Tuning NFSD Server Daemon for Performance


Do note that NFSD Daemon play an important component in performance tuning. Here are some tips

  1. Number of Instances of the NFSD Server Daemon. By default, the instances of NFSD = 8. From Optimizing NFS Performance, the author recommend  that system admin should use at the very least one daemon per processor, but four to eight per processor may be a better rule of thumb. To modify the number of nfsd, you can edit the RPCNFSDCOUNT at the NFS startup script (/etc/rc.d/init.d/nfs on RHEL, Fedora or CentOS)
  2. If you want to determine the nfsd yourself, you can look at the NFS statistics in details which are provided by the Linux kernel at /proc/net/rpc/nfsd
  3. A sample of /proc/net/rpc/nfsd

    rc 0 47750055 170015423
    fh 39 0 0 0 0
    io 376475178 3831903891
    th 8 18573687 48505.610 3718.131 2831.176 0.000 1813.483 1468.532 1399.593 1551.349 0.000 12224.473
    ra 16 122635704 971110 83992 77018 15770 11434 1655 550 882 407 518440
    net 217768755 0 217768891 1072
    rpc 217765688 0 0 0 0
    proc2 18 0 0 0 0 0 0 0 0 0 0 0 0 0 0 0 0 0 0
    proc3 22 3 24906977 238795 7255551 10595346 837 124313278 42671631 2419345 5043 5865 0 2399297 5130 2560 1593 48707 133600 34910 3 0 2650721
    proc4 2 0 0


  4. To analyse some of the output parameters, I’ll be drawing most of the information below from an excellent article “Understanding Linux nfsd statistics”. A brief summary is as followed:
    rc reports the stats for the NFS reach cache. The three numbers are cache hits, cache misses, and”nocache” which is presumably requests that bypassed the cache.
    io reports the overall I/O counter. The 2 numbers are bytes read, bytes written
    th reports the nfsd thread utilization. The first number is the numberof nsfd thread configured.

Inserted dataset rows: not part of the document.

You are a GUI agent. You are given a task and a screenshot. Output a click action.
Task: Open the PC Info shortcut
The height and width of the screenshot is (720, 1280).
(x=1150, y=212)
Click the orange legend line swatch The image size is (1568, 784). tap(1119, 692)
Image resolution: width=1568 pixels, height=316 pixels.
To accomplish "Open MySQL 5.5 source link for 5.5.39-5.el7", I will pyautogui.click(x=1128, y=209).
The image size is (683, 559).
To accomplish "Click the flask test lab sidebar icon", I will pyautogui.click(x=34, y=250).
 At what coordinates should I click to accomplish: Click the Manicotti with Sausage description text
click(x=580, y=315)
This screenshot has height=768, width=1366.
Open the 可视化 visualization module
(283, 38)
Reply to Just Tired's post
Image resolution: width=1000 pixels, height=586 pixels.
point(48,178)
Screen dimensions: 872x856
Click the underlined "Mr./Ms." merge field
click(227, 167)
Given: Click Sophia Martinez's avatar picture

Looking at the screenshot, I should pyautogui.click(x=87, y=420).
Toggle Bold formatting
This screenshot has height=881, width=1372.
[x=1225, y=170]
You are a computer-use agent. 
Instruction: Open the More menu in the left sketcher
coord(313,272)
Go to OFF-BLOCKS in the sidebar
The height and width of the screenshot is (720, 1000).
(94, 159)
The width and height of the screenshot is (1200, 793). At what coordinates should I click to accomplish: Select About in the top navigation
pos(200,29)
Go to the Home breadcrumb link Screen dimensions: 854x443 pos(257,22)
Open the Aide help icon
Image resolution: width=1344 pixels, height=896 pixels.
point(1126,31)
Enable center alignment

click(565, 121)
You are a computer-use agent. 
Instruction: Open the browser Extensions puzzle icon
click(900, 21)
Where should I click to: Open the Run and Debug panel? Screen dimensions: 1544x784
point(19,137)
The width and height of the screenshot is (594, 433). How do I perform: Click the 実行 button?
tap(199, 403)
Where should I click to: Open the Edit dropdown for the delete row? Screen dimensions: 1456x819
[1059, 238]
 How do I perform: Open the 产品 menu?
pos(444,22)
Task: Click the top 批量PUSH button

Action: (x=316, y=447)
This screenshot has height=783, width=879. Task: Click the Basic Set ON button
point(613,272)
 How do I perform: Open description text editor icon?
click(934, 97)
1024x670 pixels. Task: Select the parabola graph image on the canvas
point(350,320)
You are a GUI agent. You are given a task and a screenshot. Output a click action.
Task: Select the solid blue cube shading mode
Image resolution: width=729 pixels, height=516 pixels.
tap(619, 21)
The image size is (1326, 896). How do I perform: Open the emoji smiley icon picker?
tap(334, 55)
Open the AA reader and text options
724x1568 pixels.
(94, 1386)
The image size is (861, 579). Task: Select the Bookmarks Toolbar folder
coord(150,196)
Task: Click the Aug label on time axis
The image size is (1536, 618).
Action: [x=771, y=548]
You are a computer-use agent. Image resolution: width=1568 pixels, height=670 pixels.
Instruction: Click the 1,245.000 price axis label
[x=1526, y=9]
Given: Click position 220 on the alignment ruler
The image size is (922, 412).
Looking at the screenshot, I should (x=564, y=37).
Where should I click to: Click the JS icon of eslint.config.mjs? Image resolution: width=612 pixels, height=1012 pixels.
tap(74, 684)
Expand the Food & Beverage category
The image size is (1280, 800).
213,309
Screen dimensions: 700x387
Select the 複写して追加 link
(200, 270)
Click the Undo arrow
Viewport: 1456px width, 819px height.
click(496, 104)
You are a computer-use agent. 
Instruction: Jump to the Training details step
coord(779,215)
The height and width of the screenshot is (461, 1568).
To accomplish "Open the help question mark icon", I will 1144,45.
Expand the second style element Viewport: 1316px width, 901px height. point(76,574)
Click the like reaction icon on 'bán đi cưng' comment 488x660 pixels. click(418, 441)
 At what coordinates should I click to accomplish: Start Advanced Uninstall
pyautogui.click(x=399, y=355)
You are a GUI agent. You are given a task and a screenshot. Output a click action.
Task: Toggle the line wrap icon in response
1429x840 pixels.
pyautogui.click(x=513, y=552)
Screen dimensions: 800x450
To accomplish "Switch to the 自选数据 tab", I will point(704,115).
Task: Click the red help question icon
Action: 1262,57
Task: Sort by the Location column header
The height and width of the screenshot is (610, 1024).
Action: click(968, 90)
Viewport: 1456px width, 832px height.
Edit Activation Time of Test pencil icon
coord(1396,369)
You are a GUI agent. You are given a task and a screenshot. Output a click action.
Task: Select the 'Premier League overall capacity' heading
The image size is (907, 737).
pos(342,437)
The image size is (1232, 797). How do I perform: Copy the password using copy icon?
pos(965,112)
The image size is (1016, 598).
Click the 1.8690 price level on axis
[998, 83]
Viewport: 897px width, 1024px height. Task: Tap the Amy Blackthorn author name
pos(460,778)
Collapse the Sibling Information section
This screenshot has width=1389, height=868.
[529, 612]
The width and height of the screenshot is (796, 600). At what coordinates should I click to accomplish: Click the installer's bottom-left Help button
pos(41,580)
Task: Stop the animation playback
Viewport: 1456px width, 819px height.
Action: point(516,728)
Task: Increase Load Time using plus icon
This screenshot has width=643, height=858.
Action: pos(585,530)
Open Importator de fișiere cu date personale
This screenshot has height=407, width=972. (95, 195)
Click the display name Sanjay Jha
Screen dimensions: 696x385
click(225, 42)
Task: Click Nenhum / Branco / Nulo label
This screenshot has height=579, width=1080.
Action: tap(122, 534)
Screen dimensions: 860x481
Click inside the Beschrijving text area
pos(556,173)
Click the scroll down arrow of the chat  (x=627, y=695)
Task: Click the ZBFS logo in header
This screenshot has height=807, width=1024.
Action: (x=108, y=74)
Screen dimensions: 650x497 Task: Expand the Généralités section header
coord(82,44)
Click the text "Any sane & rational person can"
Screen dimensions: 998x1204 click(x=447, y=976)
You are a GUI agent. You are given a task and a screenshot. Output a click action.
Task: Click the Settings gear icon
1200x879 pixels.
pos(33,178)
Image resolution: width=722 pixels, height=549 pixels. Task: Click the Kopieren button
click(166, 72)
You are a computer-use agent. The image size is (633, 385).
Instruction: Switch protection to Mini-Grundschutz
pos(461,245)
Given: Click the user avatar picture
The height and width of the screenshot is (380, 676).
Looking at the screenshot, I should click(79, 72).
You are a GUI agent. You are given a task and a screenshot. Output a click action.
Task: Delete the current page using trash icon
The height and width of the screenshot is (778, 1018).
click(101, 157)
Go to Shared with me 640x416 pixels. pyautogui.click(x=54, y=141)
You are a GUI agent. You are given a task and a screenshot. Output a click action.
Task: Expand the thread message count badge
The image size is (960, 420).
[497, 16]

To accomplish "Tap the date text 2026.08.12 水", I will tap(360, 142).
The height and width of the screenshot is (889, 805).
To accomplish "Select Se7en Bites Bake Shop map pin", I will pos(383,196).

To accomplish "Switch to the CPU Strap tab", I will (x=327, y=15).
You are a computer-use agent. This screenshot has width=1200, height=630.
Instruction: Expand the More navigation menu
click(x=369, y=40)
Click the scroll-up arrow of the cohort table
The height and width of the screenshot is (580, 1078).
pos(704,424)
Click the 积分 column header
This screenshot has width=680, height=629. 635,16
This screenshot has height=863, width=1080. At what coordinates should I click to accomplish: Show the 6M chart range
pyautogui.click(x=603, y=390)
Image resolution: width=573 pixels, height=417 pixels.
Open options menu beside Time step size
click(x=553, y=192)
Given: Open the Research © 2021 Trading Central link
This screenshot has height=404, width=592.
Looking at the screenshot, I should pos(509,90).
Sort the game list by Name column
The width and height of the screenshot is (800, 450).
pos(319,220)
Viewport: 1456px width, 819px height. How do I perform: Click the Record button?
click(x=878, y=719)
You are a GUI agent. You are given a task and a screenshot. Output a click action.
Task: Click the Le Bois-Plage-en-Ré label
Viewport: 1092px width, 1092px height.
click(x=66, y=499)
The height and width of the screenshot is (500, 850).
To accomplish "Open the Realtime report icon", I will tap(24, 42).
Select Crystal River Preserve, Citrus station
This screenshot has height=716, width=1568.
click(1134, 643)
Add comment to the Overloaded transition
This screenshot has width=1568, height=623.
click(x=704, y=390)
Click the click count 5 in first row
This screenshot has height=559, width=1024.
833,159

The second number of times any thread is used. The remaining ten numbers are histogram representing a 10% range of thread utilisation in seconds
    ra reports the read-ahead cache. The first number is the  read-ahead cache size. The next 10 numbers are the number of times an entry was found in the read-ahead cache < 10%, < 20%, …, < 100% in to the cache. The last number on this line is the number of times an entry was not found in the cache.